The inclusion of Se4000 resulted in the highest deposition in milk: 61% increase relative to selenite and outperforming selenised yeast. This also translates to improved Se deposition in colostrum, which can lead to improved passive immunity. This is because L-selenomethionine can be stored in the body in replacement of methionine. As a result, selenium in the form of L-selenomethionine is incorporated and stored in muscle, milk and blood and can be mobilized via selenide to de novo selenocysteine in the liver and subsequent enable selenoprotein synthesis when required. Although selenised yeast has some L-selenomethionine and other organic selenium derivatives, those other derivates cannot be incorporated into animal proteins the same way; less selenomethionine means less deposition and storage reserves.
The more readily available L-selenomethionine (Se4000) allows for improved immune status. In mammals, it was discovered that providing L-selenomethionine significantly lowered expression of Cyclooxygenase-2 (Cox2) and interferon gamma (Ifnγ) relative to selenite, and numerically lower relative to selenised yeast, during normal production. These genes are involved in inflammation when elevated. In the same study during a pathogen (lipopolysaccharide) challenge, mammals that were given selenite as their selenium source had a gene profile that indicated oxidative stress (elevated up-regulation of Txnrd1, Cat, selenogenes SelS and SelN1 before challenge and an immediate down-regulation of Gpx1). Those given an organic source (selenised yeast and Se4000) did not have the same profile. Specifically, Se4000 had an up-regulation of regulatory cytokine interleukin 10 (IL10) which depresses inflammation during times of challenge, redirecting energy away from an inflammatory response to a response important to the producers: performance.
Reducing secondary pathogens
Improving immunity during times of stress can reduce secondary pathogen overgrowth and infections. Proper selenium supplementation can improve the efficiency of leucocytes and antioxidants such as glutathione peroxidase. Without a proper antioxidant defence mechanism, cows can become susceptible to immunosuppression. One study investigated the effect of dietary selenium supplementation on milk composition. Somatic cell counts were significantly lowered by 26% in dairy cows that were given L-selenomethionine for 63 days compared to selenite. Somatic cell counts in the L-selenomethionine treatment were all below 200,000 cells/mL, which is the sensitivity threshold for detection of mastitis. In the same study, free fatty acids were altered in the L-selenomethionine treatment including an increase in conjugated linoleic acid (CLA), rumenic acid. Mammary function can be improved with elevated CLAs by protecting bovine mammary epithelial cells from lipid peroxidation and reducing the levels of reactive oxygen species.
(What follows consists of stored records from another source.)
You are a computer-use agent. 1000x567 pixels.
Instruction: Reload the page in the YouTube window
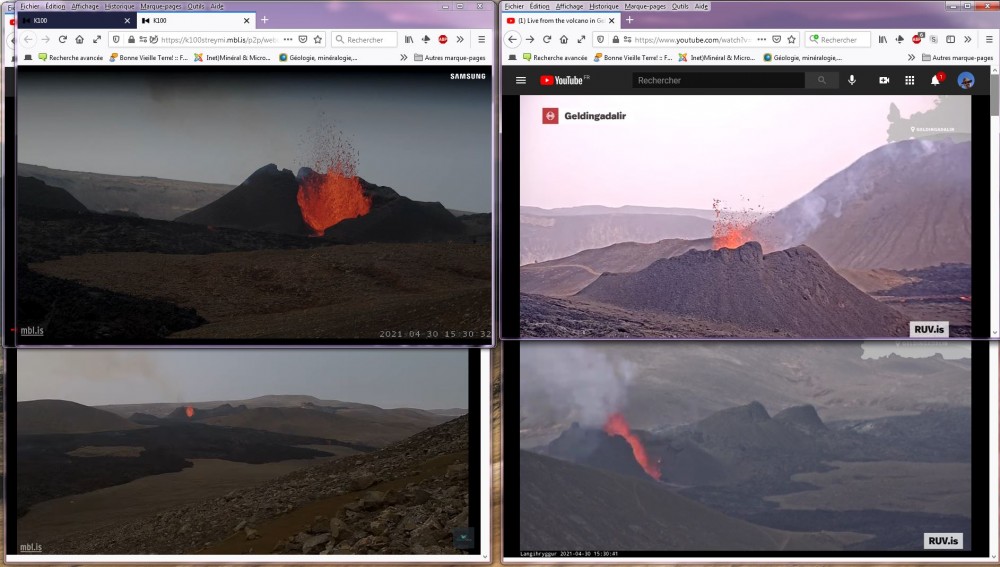coord(548,39)
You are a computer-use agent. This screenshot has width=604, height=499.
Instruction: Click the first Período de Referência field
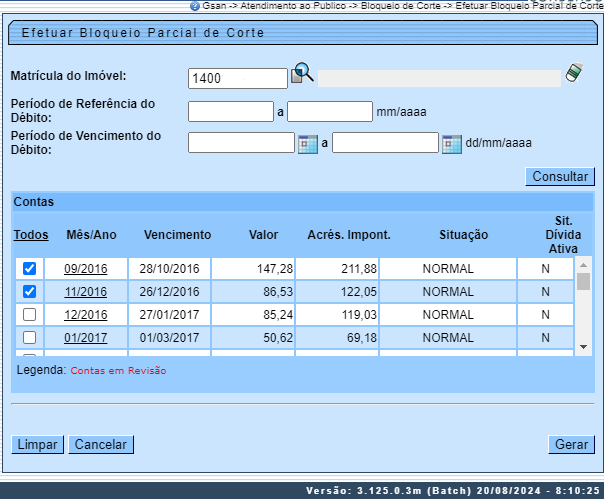(x=230, y=111)
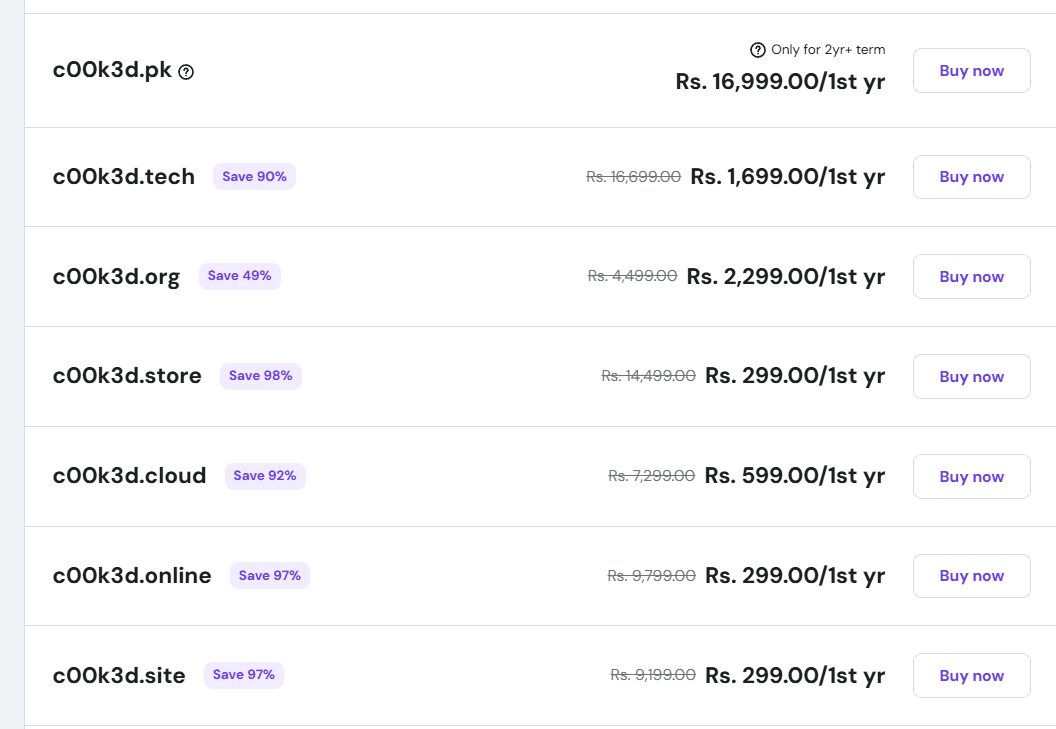
Task: Select Buy now for c00k3d.cloud
Action: point(971,477)
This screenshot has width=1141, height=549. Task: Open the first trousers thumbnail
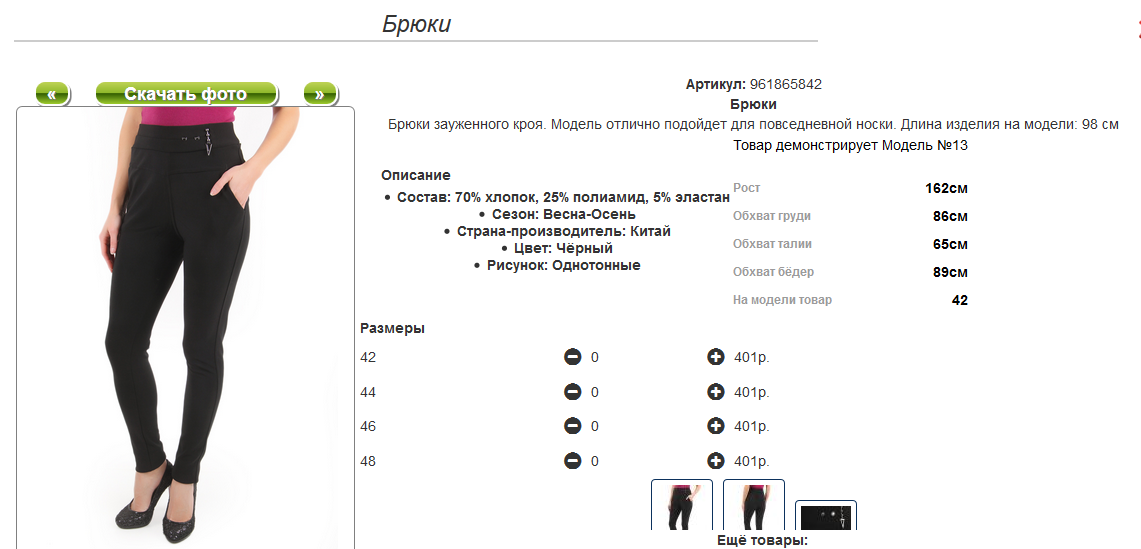pyautogui.click(x=681, y=506)
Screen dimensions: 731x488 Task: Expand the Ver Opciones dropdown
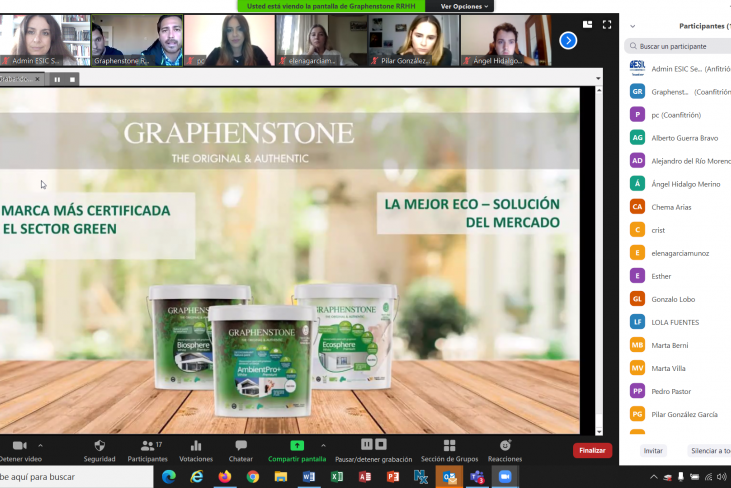[x=465, y=6]
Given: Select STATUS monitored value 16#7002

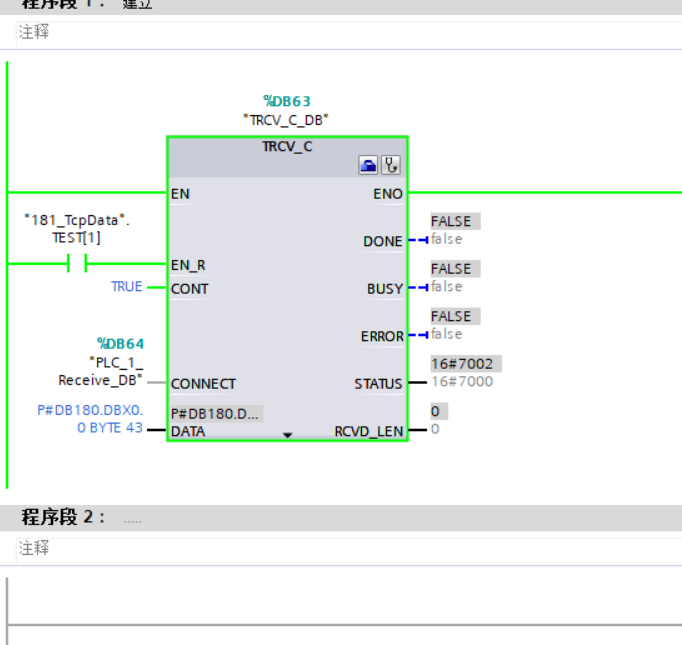Looking at the screenshot, I should (466, 364).
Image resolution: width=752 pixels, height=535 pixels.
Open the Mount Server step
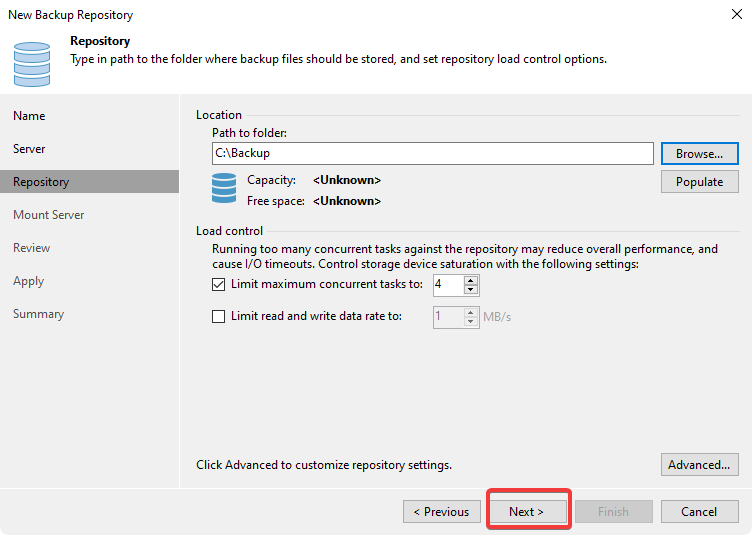coord(48,215)
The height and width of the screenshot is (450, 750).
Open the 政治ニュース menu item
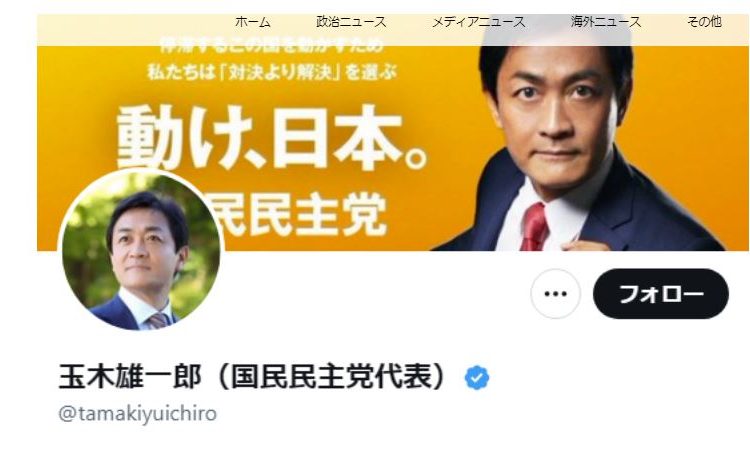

Reducing lipid peroxidation can also be evident in dairy products, where L-selenomethionine was shown to reduce lipid oxidation in caciocavallo cheese.
Selenium in ruminants
Selenium absorption tends to be much lower in ruminants relative to non-ruminants due to the ruminal environment creating insoluble forms of selenium. Absorption of inorganic selenium can be as low as 13% in steers and as low as 10–16% in non-lactating and lactating cows. In ruminants, it is especially crucial to provide a selenium source that is readily available.
Heat stress is associated with decreased milk production, increased disease incidence and impaired reproduction. In a commercial dairy study, cows were deficient in selenium (below 65 µg Se/L blood). A total of 30 Friesian cows had diets that included 0.2 ppm Se from selenised yeast replaced by 0.2 ppm Se from Se4000. In two weeks, Se in the blood significantly improved and was no longer deficient (67 µg Se/L). At eight weeks, Se in the blood continued improving (76 µg Se/L) despite elevated ambient temperatures (average 71.6ºF [22ºC]).